Cyber Monday, which was invented by the National Retail Federation in 2004, was little more than a marketing gimmick until this year. Suddenly it's grabbing headlines for setting new sales records--even though a new record has been broken every Cyber Monday since 2006. What changed?  

Although the total spending has increased each year, the percent change declined precipitously in 2008 and 2009, and then recovered somewhat in 2010, according to comScore. But this year spending increased 22%, the largest jump on record. Ten million people bought products online, comScore says, gobbling up $1.25 billion in goods--easily beating the online sales offered on Black Friday.

Given the chilly economy, this turnabout is something of a surprise. One factor may have been "austerity fatigue," says comScore's Vice President, Industry Analysis, Andrew Lipsman. Consumers were so hungry for a break from the ongoing constraints of the financial crisis that they indulged like chocolate addicts at a Godiva outlet.

Shopping sprees at work, where buyers could avoid family members looking over their shoulders as they selected surprise gifts, accounted for half the dollars spent, comScore said. Consumers also had greater-than-ever-access to online promotions and searchable coupons.  Over 550 merchants made special offers on Cyber Monday, including free shipping, hourly specials and exclusives, and sneak peeks of the hourly deals shared via email alerts.

IBM measured the activity on the sites of its 500 U.S. retail clients and found that mobile traffic averaged 10.8%. Shoppers in brick and mortar stores used their phones to scan a product’s barcode or QR and compare prices on the web and prices at real store 10 miles away. The computer giant also found that department stores and mass merchandizer sites were big winners, with 60% higher sales this Cyber Monday than in 2010. It was a “huge, blowout day,” says John Squire, Chief Strategy Officer, IBM Smarter Commerce.

IBM also examined shopping cart page traffic, logging three types of activities that do not necessarily lead to purchases. For all retail, it found that cart sessions--when a site visitor puts at last one item in a cart, or has saved the cart before and returned to open it--remained stable at almost 13% of shoppers compared to a year ago. But the rate at which shoppers converted cart storage into sales was almost 38%, up about 3 percentage points compared to last year. Meanwhile, 62% of shoppers abandoned their carts, down about 2% compared to last year. Department stores saw more abandoned shopping carts than retail overall. Almost 74% opted out of their carts this year, although that was a 4% decline since last year. Squire says that while these figures are "pretty high," they are due in part to department stores having invested a lot in the ability to save carts, and in encouraging consumers to browse. Whether or not these saved shopping carts can be converted into later purchases remains to be seen.

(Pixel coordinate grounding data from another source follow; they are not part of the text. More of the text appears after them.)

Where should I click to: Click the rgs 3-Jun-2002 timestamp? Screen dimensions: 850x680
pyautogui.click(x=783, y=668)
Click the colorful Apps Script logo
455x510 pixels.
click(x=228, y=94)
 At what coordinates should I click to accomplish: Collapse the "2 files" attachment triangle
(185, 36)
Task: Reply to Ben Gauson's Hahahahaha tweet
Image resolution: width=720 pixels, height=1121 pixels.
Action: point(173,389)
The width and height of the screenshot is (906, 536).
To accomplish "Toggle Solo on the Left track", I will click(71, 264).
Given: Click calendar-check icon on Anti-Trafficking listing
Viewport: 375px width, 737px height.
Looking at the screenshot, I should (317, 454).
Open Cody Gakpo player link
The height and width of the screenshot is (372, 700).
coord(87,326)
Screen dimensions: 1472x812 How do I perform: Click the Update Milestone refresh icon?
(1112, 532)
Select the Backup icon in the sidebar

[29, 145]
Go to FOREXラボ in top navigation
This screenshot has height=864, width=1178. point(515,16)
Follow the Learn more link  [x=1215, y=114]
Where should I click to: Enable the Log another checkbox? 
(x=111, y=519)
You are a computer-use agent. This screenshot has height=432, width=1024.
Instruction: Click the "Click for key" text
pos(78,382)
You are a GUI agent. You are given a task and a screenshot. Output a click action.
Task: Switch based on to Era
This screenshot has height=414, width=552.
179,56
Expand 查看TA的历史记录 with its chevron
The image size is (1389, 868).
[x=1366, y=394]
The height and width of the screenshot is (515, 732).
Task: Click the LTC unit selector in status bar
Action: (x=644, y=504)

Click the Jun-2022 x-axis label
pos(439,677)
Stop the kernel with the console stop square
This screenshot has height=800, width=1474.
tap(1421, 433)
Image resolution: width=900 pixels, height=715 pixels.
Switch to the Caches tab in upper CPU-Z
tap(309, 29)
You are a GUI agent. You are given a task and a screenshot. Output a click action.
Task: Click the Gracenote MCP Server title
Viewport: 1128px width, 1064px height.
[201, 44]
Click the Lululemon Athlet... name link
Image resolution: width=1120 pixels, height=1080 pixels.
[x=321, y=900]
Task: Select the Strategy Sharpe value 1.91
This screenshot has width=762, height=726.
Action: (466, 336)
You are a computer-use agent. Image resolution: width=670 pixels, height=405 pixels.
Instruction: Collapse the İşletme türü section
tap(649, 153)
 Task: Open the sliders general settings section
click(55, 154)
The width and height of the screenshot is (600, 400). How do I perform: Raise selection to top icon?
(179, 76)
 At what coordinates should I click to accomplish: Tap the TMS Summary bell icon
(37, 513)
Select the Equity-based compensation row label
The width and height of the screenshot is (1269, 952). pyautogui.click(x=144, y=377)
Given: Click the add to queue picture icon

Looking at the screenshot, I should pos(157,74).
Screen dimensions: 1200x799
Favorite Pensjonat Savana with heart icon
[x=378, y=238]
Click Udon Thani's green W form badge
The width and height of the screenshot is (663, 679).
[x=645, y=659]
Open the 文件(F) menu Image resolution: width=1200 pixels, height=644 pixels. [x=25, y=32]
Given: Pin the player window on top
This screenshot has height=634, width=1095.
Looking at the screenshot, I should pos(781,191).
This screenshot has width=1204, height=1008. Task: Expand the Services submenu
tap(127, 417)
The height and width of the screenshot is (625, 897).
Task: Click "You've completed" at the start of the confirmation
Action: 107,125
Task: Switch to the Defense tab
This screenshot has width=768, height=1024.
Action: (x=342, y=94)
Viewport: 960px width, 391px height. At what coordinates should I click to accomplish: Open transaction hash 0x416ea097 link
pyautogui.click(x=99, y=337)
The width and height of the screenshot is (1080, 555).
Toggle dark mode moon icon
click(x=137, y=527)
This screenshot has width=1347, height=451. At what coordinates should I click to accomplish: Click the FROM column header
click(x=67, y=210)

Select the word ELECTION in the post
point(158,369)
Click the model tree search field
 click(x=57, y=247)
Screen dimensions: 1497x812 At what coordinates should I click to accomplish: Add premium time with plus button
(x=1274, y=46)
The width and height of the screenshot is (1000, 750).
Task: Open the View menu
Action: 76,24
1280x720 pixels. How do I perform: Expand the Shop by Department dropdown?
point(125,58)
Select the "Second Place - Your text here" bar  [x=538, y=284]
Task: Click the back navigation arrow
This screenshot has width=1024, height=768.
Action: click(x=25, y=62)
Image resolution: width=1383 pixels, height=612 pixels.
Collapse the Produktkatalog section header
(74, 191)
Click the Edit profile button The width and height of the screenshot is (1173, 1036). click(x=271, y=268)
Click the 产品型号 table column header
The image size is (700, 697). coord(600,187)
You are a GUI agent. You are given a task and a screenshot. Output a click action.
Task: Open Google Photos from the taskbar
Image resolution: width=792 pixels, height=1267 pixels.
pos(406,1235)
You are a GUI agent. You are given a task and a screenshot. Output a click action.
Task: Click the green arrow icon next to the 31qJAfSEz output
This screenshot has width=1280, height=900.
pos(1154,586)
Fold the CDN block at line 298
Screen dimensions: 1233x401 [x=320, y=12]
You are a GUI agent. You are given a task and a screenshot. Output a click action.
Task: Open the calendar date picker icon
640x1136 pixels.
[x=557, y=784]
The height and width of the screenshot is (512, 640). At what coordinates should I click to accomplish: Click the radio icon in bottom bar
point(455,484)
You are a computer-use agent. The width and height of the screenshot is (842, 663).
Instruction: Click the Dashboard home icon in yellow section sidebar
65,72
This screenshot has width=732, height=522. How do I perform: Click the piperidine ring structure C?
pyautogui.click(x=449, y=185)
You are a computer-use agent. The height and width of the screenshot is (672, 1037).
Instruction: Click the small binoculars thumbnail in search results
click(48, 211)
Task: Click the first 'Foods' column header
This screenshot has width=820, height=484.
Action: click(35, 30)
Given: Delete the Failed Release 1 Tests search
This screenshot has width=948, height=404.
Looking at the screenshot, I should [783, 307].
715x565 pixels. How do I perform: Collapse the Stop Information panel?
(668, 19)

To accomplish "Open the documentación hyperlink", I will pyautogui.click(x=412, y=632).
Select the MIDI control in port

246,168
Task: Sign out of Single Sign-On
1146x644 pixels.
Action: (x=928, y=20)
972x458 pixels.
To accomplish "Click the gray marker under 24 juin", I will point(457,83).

Gustavo Gomez, Director of Research and Methodology at Envirosell in New York City, says, "Abandoned shopping carts have been hard to quantify because it’s so easy to shop online and decide to buy later. So we will always see abandoned shopping carts and wish lists," he says, "People have several browsers open for comparison shopping.""Part of the department stores' marketing strategy is for consumers to return, and to hold the cart for them," says IBM's Squire. Typically department stores would like to see abandoned carts in the high 30% to low 40% range, but with this year’s explosion in sales, Squire doubts stores are upset about shopping cart abandonment.